Copy every item below word for word, keeping each line as it is.

DATA SHOWN:
>> BEGIN

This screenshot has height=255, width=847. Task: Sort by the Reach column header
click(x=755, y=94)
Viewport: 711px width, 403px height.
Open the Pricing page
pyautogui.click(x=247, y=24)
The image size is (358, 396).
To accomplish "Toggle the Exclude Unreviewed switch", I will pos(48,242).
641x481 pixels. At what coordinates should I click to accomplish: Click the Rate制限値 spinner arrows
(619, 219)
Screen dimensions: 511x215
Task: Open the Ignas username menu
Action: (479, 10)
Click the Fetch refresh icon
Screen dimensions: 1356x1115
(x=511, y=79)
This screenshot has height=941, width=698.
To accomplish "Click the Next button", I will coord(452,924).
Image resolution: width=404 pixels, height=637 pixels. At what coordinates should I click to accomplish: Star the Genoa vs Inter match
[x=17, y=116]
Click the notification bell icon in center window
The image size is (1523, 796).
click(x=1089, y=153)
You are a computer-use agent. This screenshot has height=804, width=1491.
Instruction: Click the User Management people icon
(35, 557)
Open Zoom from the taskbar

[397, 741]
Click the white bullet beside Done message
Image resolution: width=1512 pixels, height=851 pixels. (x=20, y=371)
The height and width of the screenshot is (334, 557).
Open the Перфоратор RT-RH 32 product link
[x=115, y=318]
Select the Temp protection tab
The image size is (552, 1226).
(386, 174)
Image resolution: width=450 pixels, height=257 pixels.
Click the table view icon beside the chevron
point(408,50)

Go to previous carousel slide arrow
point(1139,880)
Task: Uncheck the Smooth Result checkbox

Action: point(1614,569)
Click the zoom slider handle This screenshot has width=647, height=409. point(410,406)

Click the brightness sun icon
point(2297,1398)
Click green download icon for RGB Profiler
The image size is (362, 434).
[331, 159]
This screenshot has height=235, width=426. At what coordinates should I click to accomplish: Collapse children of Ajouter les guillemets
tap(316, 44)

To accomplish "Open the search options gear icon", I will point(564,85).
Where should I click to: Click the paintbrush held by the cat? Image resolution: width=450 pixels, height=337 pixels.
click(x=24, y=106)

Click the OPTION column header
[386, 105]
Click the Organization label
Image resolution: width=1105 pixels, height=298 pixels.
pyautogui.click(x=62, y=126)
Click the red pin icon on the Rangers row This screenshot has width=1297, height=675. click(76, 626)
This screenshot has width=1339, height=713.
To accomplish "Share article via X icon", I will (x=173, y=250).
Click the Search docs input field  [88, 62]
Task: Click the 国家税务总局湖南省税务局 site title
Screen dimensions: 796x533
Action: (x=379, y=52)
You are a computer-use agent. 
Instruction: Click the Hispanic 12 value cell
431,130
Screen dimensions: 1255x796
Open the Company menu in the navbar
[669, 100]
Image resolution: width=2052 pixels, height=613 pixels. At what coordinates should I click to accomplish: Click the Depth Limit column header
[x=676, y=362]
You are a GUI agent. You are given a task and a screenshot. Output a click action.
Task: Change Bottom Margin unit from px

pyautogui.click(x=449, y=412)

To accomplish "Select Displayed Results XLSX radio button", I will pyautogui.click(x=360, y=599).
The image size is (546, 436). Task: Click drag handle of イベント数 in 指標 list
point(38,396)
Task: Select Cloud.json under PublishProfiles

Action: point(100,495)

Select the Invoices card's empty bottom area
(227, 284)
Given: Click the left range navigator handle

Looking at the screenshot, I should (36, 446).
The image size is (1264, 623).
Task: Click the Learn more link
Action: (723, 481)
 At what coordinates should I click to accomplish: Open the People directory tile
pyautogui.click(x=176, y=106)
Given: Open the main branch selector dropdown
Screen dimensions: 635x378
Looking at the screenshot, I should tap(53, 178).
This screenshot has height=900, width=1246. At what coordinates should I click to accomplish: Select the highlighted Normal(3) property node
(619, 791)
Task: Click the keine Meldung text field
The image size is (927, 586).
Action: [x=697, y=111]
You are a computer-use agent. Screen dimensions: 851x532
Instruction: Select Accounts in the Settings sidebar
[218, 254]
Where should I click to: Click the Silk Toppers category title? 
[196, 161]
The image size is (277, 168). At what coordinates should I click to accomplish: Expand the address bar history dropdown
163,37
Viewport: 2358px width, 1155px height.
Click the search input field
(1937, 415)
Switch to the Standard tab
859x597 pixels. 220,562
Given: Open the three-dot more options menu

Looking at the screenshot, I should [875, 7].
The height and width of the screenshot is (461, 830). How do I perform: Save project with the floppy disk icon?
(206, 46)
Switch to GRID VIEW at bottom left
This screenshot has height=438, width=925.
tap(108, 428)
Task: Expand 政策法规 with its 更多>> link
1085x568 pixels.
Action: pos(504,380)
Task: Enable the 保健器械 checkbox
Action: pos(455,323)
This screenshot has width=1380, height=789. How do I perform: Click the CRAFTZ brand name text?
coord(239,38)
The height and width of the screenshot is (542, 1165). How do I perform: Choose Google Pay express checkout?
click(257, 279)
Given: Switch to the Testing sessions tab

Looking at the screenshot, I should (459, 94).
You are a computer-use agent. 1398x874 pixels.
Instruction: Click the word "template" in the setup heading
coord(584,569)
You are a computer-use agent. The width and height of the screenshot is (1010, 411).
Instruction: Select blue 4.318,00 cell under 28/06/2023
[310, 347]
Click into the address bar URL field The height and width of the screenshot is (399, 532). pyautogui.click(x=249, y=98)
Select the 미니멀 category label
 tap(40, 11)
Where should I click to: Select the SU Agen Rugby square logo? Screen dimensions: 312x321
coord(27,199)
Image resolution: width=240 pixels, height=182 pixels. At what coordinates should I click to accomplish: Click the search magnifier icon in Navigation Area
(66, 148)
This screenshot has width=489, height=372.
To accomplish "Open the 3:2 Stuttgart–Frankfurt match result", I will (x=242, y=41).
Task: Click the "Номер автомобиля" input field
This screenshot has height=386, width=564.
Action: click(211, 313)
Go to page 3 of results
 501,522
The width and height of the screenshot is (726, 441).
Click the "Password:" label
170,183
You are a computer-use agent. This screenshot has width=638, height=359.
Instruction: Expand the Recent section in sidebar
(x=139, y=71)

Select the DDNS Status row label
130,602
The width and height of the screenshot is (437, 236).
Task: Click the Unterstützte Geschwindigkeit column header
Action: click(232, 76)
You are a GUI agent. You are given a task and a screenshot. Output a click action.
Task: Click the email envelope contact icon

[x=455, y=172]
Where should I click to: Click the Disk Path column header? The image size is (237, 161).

>> END

REPLY:
This screenshot has height=255, width=847. Task: Sort by the Reach column header
click(x=755, y=94)
Viewport: 711px width, 403px height.
Open the Pricing page
pyautogui.click(x=247, y=24)
The image size is (358, 396).
To accomplish "Toggle the Exclude Unreviewed switch", I will pos(48,242).
641x481 pixels. At what coordinates should I click to accomplish: Click the Rate制限値 spinner arrows
(619, 219)
Screen dimensions: 511x215
Task: Open the Ignas username menu
Action: (479, 10)
Click the Fetch refresh icon
Screen dimensions: 1356x1115
(x=511, y=79)
This screenshot has height=941, width=698.
To accomplish "Click the Next button", I will coord(452,924).
Image resolution: width=404 pixels, height=637 pixels. At what coordinates should I click to accomplish: Star the Genoa vs Inter match
[x=17, y=116]
Click the notification bell icon in center window
The image size is (1523, 796).
click(x=1089, y=153)
You are a computer-use agent. This screenshot has height=804, width=1491.
Instruction: Click the User Management people icon
(35, 557)
Open Zoom from the taskbar

[397, 741]
Click the white bullet beside Done message
Image resolution: width=1512 pixels, height=851 pixels. (x=20, y=371)
The height and width of the screenshot is (334, 557).
Open the Перфоратор RT-RH 32 product link
[x=115, y=318]
Select the Temp protection tab
The image size is (552, 1226).
(386, 174)
Image resolution: width=450 pixels, height=257 pixels.
Click the table view icon beside the chevron
point(408,50)

Go to previous carousel slide arrow
point(1139,880)
Task: Uncheck the Smooth Result checkbox

Action: point(1614,569)
Click the zoom slider handle This screenshot has width=647, height=409. point(410,406)

Click the brightness sun icon
point(2297,1398)
Click green download icon for RGB Profiler
The image size is (362, 434).
[331, 159]
This screenshot has height=235, width=426. At what coordinates should I click to accomplish: Collapse children of Ajouter les guillemets
tap(316, 44)

To accomplish "Open the search options gear icon", I will point(564,85).
Where should I click to: Click the paintbrush held by the cat? Image resolution: width=450 pixels, height=337 pixels.
click(x=24, y=106)

Click the OPTION column header
[386, 105]
Click the Organization label
Image resolution: width=1105 pixels, height=298 pixels.
pyautogui.click(x=62, y=126)
Click the red pin icon on the Rangers row This screenshot has width=1297, height=675. click(76, 626)
This screenshot has width=1339, height=713.
To accomplish "Share article via X icon", I will (x=173, y=250).
Click the Search docs input field  [88, 62]
Task: Click the 国家税务总局湖南省税务局 site title
Screen dimensions: 796x533
Action: (x=379, y=52)
You are a computer-use agent. 
Instruction: Click the Hispanic 12 value cell
431,130
Screen dimensions: 1255x796
Open the Company menu in the navbar
[669, 100]
Image resolution: width=2052 pixels, height=613 pixels. At what coordinates should I click to accomplish: Click the Depth Limit column header
[x=676, y=362]
You are a GUI agent. You are given a task and a screenshot. Output a click action.
Task: Change Bottom Margin unit from px

pyautogui.click(x=449, y=412)

To accomplish "Select Displayed Results XLSX radio button", I will pyautogui.click(x=360, y=599).
The image size is (546, 436). Task: Click drag handle of イベント数 in 指標 list
point(38,396)
Task: Select Cloud.json under PublishProfiles

Action: point(100,495)

Select the Invoices card's empty bottom area
(227, 284)
Given: Click the left range navigator handle

Looking at the screenshot, I should (36, 446).
The image size is (1264, 623).
Task: Click the Learn more link
Action: (723, 481)
 At what coordinates should I click to accomplish: Open the People directory tile
pyautogui.click(x=176, y=106)
Given: Open the main branch selector dropdown
Screen dimensions: 635x378
Looking at the screenshot, I should tap(53, 178).
This screenshot has height=900, width=1246. At what coordinates should I click to accomplish: Select the highlighted Normal(3) property node
(619, 791)
Task: Click the keine Meldung text field
The image size is (927, 586).
Action: [x=697, y=111]
You are a computer-use agent. Screen dimensions: 851x532
Instruction: Select Accounts in the Settings sidebar
[218, 254]
Where should I click to: Click the Silk Toppers category title? 
[196, 161]
The image size is (277, 168). At what coordinates should I click to accomplish: Expand the address bar history dropdown
163,37
Viewport: 2358px width, 1155px height.
Click the search input field
(1937, 415)
Switch to the Standard tab
859x597 pixels. 220,562
Given: Open the three-dot more options menu

Looking at the screenshot, I should [875, 7].
The height and width of the screenshot is (461, 830). How do I perform: Save project with the floppy disk icon?
(206, 46)
Switch to GRID VIEW at bottom left
This screenshot has height=438, width=925.
tap(108, 428)
Task: Expand 政策法规 with its 更多>> link
1085x568 pixels.
Action: pos(504,380)
Task: Enable the 保健器械 checkbox
Action: pos(455,323)
This screenshot has width=1380, height=789. How do I perform: Click the CRAFTZ brand name text?
coord(239,38)
The height and width of the screenshot is (542, 1165). How do I perform: Choose Google Pay express checkout?
click(257, 279)
Given: Switch to the Testing sessions tab

Looking at the screenshot, I should (459, 94).
You are a computer-use agent. 1398x874 pixels.
Instruction: Click the word "template" in the setup heading
coord(584,569)
You are a computer-use agent. The width and height of the screenshot is (1010, 411).
Instruction: Select blue 4.318,00 cell under 28/06/2023
[310, 347]
Click into the address bar URL field The height and width of the screenshot is (399, 532). pyautogui.click(x=249, y=98)
Select the 미니멀 category label
 tap(40, 11)
Where should I click to: Select the SU Agen Rugby square logo? Screen dimensions: 312x321
coord(27,199)
Image resolution: width=240 pixels, height=182 pixels. At what coordinates should I click to accomplish: Click the search magnifier icon in Navigation Area
(66, 148)
This screenshot has width=489, height=372.
To accomplish "Open the 3:2 Stuttgart–Frankfurt match result", I will (x=242, y=41).
Task: Click the "Номер автомобиля" input field
This screenshot has height=386, width=564.
Action: click(211, 313)
Go to page 3 of results
 501,522
The width and height of the screenshot is (726, 441).
Click the "Password:" label
170,183
You are a computer-use agent. This screenshot has width=638, height=359.
Instruction: Expand the Recent section in sidebar
(x=139, y=71)

Select the DDNS Status row label
130,602
The width and height of the screenshot is (437, 236).
Task: Click the Unterstützte Geschwindigkeit column header
Action: click(232, 76)
You are a GUI agent. You are given a task and a screenshot. Output a click action.
Task: Click the email envelope contact icon

[x=455, y=172]
Where should I click to: Click the Disk Path column header? The image size is (237, 161).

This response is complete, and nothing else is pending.